:: EXERCISE BRIEF ::
Count every line in the entries that follow where the word "will" appears, then state only the total.

(Stored items from a collection)
———

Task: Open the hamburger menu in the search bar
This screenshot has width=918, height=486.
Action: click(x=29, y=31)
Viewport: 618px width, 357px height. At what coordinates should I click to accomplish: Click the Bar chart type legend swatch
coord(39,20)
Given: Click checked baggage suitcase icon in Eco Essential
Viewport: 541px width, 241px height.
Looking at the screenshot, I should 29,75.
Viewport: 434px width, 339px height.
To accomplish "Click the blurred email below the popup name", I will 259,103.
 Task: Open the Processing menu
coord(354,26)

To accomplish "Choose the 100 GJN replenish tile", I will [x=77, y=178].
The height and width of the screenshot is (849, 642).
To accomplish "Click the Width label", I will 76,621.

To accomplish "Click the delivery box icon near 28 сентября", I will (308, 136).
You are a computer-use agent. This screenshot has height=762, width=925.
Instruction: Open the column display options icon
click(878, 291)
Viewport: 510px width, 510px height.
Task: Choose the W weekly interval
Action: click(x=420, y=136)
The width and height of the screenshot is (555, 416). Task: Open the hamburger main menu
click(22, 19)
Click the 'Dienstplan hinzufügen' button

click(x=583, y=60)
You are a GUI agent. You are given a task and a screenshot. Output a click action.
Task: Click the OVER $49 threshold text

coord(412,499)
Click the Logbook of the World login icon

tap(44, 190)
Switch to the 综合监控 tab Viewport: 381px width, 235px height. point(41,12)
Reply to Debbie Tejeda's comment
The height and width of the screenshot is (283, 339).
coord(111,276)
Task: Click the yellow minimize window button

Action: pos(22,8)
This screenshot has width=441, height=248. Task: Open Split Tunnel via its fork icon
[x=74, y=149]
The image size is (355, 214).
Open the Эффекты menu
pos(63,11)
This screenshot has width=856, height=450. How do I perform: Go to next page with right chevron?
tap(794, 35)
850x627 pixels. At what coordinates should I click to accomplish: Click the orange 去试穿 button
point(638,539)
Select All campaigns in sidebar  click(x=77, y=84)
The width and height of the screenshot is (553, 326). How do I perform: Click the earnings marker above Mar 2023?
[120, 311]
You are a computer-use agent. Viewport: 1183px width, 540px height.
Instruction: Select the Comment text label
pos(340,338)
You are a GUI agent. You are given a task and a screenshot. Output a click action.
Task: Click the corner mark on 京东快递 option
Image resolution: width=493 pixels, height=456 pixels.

———

:: FINAL ANSWER ::
4